You can call this shell script from Ignition using system.util.execute() but I don’t think it will do what you need it to this way.

taupo · June 27, 2021, 3:04pm

So I can get the following working in postman and PyCharm as a PUT and DELETE but can not get it running in Ignition. Any ideas?

I have tried system.net.httpPut system.net.httpDelete but I keep getting error in the script consul. Any pointers on how to format the information below for it to function in the script editor?

import http.client

import json

conn = http.client.HTTPSConnection("api.ic.peplink.com")

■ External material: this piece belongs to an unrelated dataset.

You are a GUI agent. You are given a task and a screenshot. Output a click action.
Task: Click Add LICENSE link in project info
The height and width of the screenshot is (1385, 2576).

payload = "{data:{device_ids:[31,32],tag_names:[(CREATE_THE_TAG_HERE)]}}"

headers = {

'Authorization': 'Bearer (REPLACE_WITH_BEARER_ID)',

'Content-Type': 'application/json',

'Cookie': 'JSESSIONID=(REPLACE_WITH_COOKIE)'

}

conn.request("DELETE", "/rest/o/(ORG_ID)/device_tags", payload, headers)

res = conn.getresponse()

data = res.read()

print(data.decode("utf-8"))

Thank You

Gaurav.Shitole · January 12, 2022, 11:21am

Did you get this working?

Brandon_VanDenBosch · July 27, 2022, 2:13am

Hello, stupid question but how do I find my Peplink Organization_ID , group_id , and device_id ?? Thank you

taupo · July 27, 2022, 1:02pm

Hi @Brandon_VanDenBosch
You can find that info in the URL of each device in InControl2. o = Org ID, n = Group ID & d= Device ID.
e.g. https://mars.ic.peplink.com/o/{orgID}/n/{groupID}/d/{deviceID}/overview
If you need any help with the API’s let me know as I have extensive knowledge of the for both InControl2 & device level APIs.

Brandon_VanDenBosch · July 27, 2022, 2:23pm

Taupo, maybe you can help with an API we are looking at to get the “event log” and “event log archive” for all of our devices on InControl2. I’m trying to have the event logs downloaded as CSV, and then input to Caspio our web page application data tables.